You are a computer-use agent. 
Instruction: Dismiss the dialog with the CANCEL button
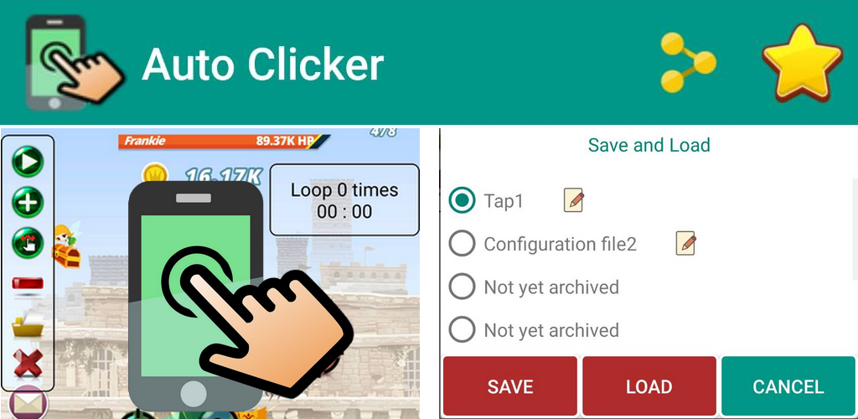(x=788, y=386)
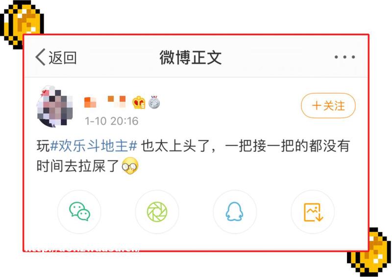The width and height of the screenshot is (392, 277).
Task: Share via the green camera-shutter Moments icon
Action: [157, 212]
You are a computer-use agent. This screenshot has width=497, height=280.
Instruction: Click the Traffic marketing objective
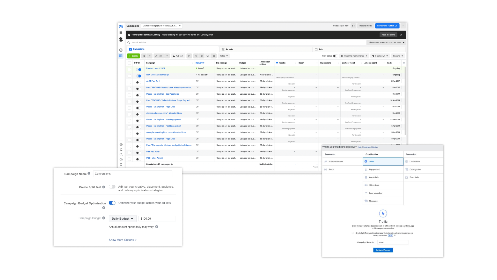383,161
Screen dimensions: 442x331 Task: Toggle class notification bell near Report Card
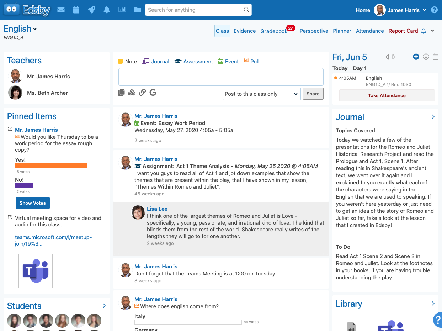click(x=424, y=31)
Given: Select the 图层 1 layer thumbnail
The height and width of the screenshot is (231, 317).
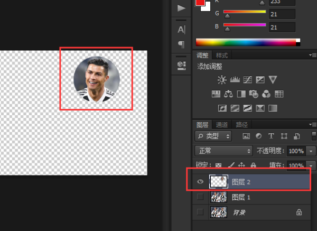Looking at the screenshot, I should 219,197.
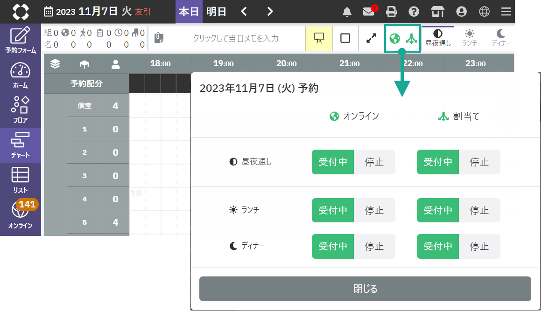Open the user account icon

(x=462, y=12)
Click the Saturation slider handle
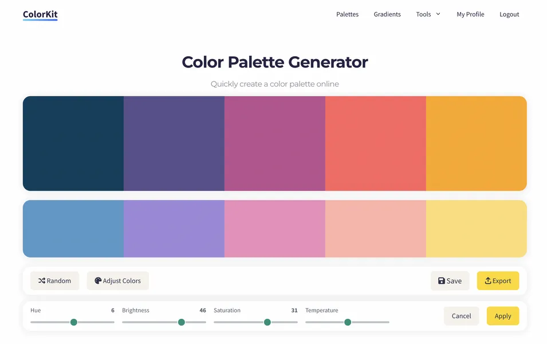This screenshot has width=547, height=344. (267, 323)

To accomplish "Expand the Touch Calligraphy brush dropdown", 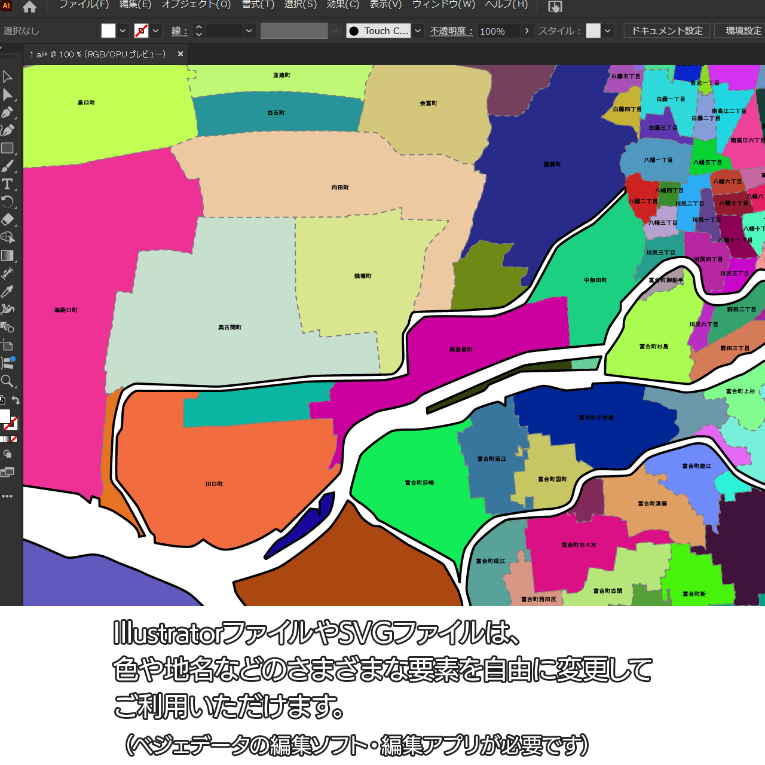I will pos(418,30).
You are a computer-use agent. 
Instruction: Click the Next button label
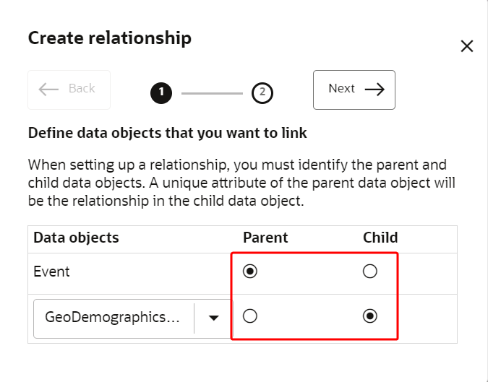click(x=341, y=89)
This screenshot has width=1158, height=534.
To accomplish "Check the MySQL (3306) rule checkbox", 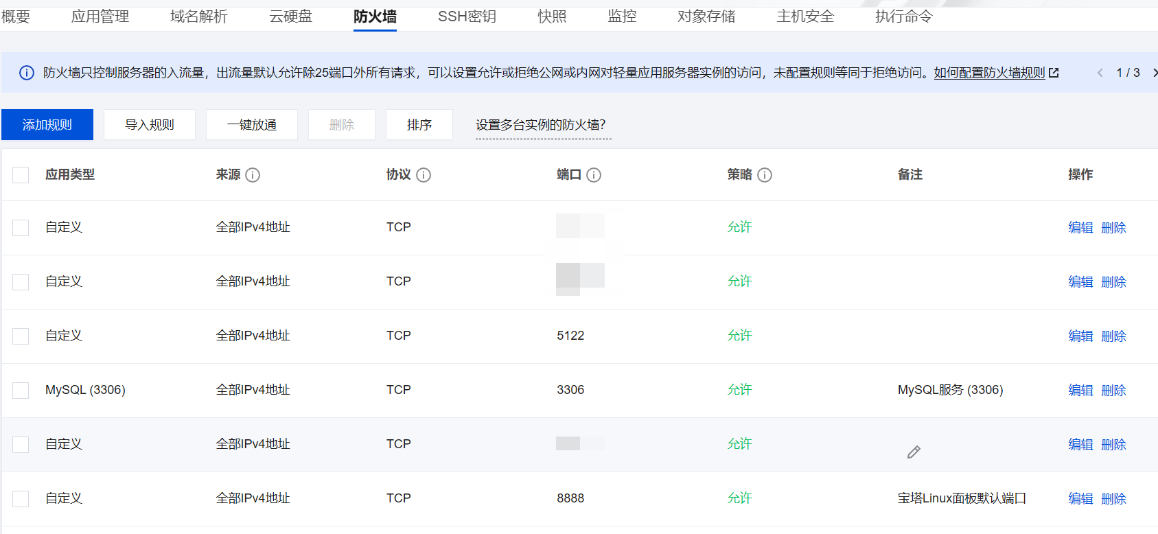I will point(21,391).
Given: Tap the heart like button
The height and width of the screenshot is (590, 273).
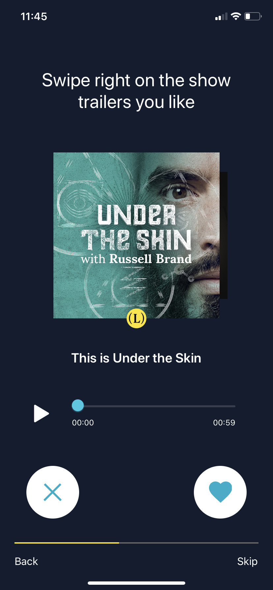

════

Work instructions: Among the lines of the data, identify those with the word "Given". Copy each of them.

Task output:
Given: Select the 图层 1 layer thumbnail
Given: Tap the heart like button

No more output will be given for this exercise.